When Mackinnon questioned this, he highlighted the systematic use of rape as a weapon of war in genocidal contexts (1994, p. 9) and described rape as genocide (1994, p. 16). The profound effects of this are evidenced by the decision of the International Criminal Tribunal for Rwanda to set a precedent for treating sexual violence as a genocidal crime (1998, pp. 176-177). In addition, Mackinnon’s article generated a tremendous surge in feminist science about women’s experiences of genocide (see, e.g., Rittner and Roth, 1993; Smith, 1994; Allen, 1996; Lentin, 1999; Sharlach, 2000). While most feminist analyzes of genocide consider women as victims, an increasing number of scholars are turning their attention to the role of women as perpetrators of violent acts (e.g. Sharlach, 1999; Sjoberg and Gentry, 2007, 2015; Brown, 2014) .

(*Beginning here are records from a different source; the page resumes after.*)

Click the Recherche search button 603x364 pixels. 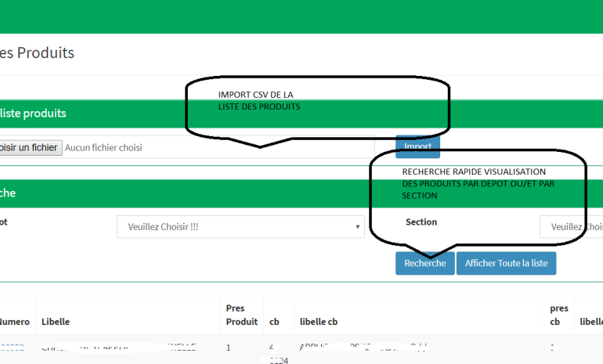pyautogui.click(x=424, y=264)
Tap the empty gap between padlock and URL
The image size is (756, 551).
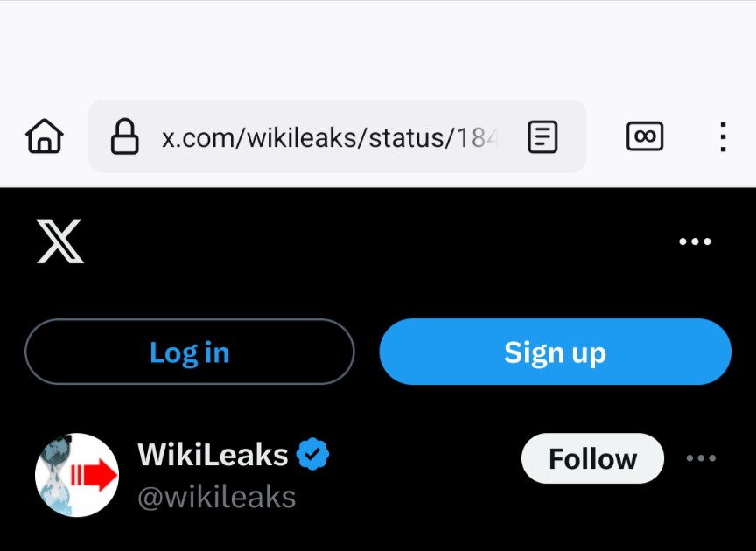point(151,137)
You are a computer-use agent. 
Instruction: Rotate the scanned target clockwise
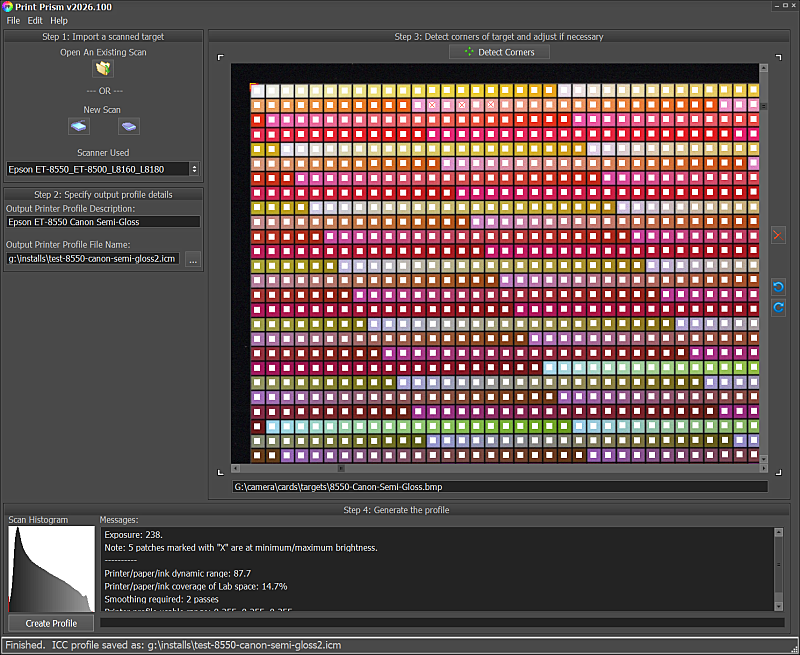click(x=778, y=307)
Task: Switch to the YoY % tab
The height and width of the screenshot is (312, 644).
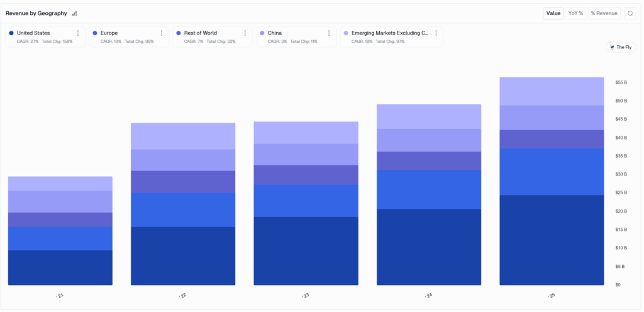Action: point(575,13)
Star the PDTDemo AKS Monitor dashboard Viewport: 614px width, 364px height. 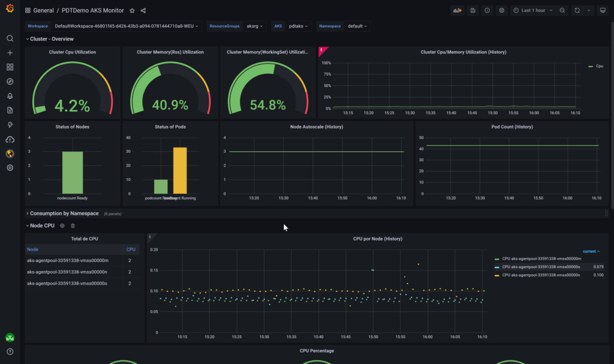tap(132, 10)
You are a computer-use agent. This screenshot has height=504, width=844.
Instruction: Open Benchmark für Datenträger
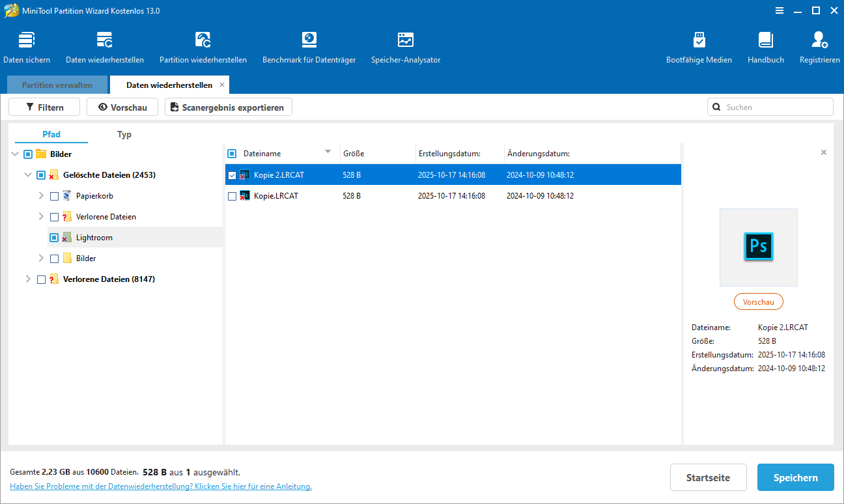pyautogui.click(x=309, y=48)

Referring to gender analysis of the genocide in the early 1990s, Jones noted that it ignored the fact that the majority of people killed in genocidal contexts are men who are “the absent subjects” (1994, p. 120) Body of work. To question this, he used the term “Gendercide” (2002, p. 70) to highlight gender-based violence against men in genocidal contexts, and stated that the mass murders of men of “fighting age” “… a far a common feature of contemporary conflict ”(2000, p.190). Jones therefore draws attention to the existence of men as the main targets for execution and the eventual relevance of gender when analyzing men’s experiences with genocide. While the above scholarship is well suited to looking at lived experiences of sex in relation to genocide, it limits its analysis to discreetly examining the experiences of women and men. As such, it views gender as an empirical category (Peterson, 2005, p.501) and fundamentalizes male and female experiences, reaffirming these identity categories rather than questioning the specific gender roles and stereotypes that make different forms of violence understandable.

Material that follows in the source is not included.